MCCC Student Albert Re Follows His Passion at NASA Community College Aerospace Scholars Program


Titusville, N.J. – Over the course of 10 weeks this summer, Mercer County Community College (MCCC) student Albert Re dived into one of his foremost academic interests: space.

Re was one of three MCCC students to attend the NASA Community College Aerospace Scholars (NCAS) program, an interactive online learning opportunity that gives students a holistic view of working at NASA.

Re’s fascination with aerospace began at an early age. He didn’t have any immediate family working in the sciences, so Re remembers asking his teachers and using online resources to answer his questions about earth and beyond.

His interest in science and math deepened even as the courses he took grew more difficult.

When it came time to attend college, Re remembers his mother pushing him to enroll at MCCC.

“My mom geared me towards Mercer for the first two years of college,” Re says. “We were convinced that I’d get the same quality education at Mercer as anywhere else and at a lower cost.”

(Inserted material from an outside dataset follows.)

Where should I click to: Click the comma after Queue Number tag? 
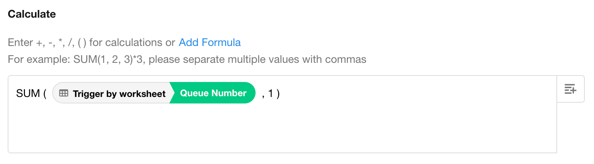point(263,95)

Re also notes that his family has a long-standing relationship with the college. His grandfather, Charles Prettyman, taught information systems, computer systems and networking technology courses at MCCC from 1969 until he retired in 2002.

The decision to attend Mercer paid off for more than just Re’s wallet. Professor James Maccariella urged Re to apply for the NCAS program to pursue his love of all things aerospace.

“Professors Maccariella and Kyle Anderson were directly involved in my success,” says Re. He added that Anderson helped him extend the length of his Calculus II course from five weeks to 10, so Re could make the most of the program.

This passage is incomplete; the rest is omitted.